>> BEGIN

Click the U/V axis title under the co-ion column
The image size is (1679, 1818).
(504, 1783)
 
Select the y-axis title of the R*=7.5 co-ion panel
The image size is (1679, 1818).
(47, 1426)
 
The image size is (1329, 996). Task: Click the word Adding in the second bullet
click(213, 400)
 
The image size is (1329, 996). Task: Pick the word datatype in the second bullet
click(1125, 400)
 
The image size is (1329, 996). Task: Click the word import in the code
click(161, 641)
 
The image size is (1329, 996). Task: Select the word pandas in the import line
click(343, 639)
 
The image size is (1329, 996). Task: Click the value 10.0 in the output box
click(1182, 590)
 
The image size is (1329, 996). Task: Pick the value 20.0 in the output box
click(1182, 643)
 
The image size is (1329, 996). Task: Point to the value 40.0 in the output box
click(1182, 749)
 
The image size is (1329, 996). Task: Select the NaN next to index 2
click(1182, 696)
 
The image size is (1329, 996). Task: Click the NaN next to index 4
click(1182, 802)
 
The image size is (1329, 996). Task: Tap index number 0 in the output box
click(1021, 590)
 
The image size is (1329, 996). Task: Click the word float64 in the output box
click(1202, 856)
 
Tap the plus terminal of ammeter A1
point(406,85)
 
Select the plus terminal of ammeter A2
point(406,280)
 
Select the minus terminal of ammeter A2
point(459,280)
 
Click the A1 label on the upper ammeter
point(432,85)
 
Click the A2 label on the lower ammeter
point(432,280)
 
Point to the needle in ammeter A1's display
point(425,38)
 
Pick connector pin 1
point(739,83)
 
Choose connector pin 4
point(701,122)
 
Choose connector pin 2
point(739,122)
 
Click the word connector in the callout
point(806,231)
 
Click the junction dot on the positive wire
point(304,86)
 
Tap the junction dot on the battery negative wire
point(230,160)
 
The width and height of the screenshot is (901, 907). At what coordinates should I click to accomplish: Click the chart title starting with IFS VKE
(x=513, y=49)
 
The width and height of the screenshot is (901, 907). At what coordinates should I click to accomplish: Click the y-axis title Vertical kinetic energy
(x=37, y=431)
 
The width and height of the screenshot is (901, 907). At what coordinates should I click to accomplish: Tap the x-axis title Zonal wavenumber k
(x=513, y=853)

>> END

- _Problem to solve_
Repeat, with no changes, the stretch of records from the line that contains "Select the y-axis" through the line that contains "(x=513, y=49)", including both of those lines.

- _Correct output_
Select the y-axis title of the R*=7.5 co-ion panel
The image size is (1679, 1818).
(47, 1426)
 
The image size is (1329, 996). Task: Click the word Adding in the second bullet
click(213, 400)
 
The image size is (1329, 996). Task: Pick the word datatype in the second bullet
click(1125, 400)
 
The image size is (1329, 996). Task: Click the word import in the code
click(161, 641)
 
The image size is (1329, 996). Task: Select the word pandas in the import line
click(343, 639)
 
The image size is (1329, 996). Task: Click the value 10.0 in the output box
click(1182, 590)
 
The image size is (1329, 996). Task: Pick the value 20.0 in the output box
click(1182, 643)
 
The image size is (1329, 996). Task: Point to the value 40.0 in the output box
click(1182, 749)
 
The image size is (1329, 996). Task: Select the NaN next to index 2
click(1182, 696)
 
The image size is (1329, 996). Task: Click the NaN next to index 4
click(1182, 802)
 
The image size is (1329, 996). Task: Tap index number 0 in the output box
click(1021, 590)
 
The image size is (1329, 996). Task: Click the word float64 in the output box
click(1202, 856)
 
Tap the plus terminal of ammeter A1
point(406,85)
 
Select the plus terminal of ammeter A2
point(406,280)
 
Select the minus terminal of ammeter A2
point(459,280)
 
Click the A1 label on the upper ammeter
point(432,85)
 
Click the A2 label on the lower ammeter
point(432,280)
 
Point to the needle in ammeter A1's display
point(425,38)
 
Pick connector pin 1
point(739,83)
 
Choose connector pin 4
point(701,122)
 
Choose connector pin 2
point(739,122)
 
Click the word connector in the callout
point(806,231)
 
Click the junction dot on the positive wire
point(304,86)
 
Tap the junction dot on the battery negative wire
point(230,160)
 
The width and height of the screenshot is (901, 907). At what coordinates should I click to accomplish: Click the chart title starting with IFS VKE
(x=513, y=49)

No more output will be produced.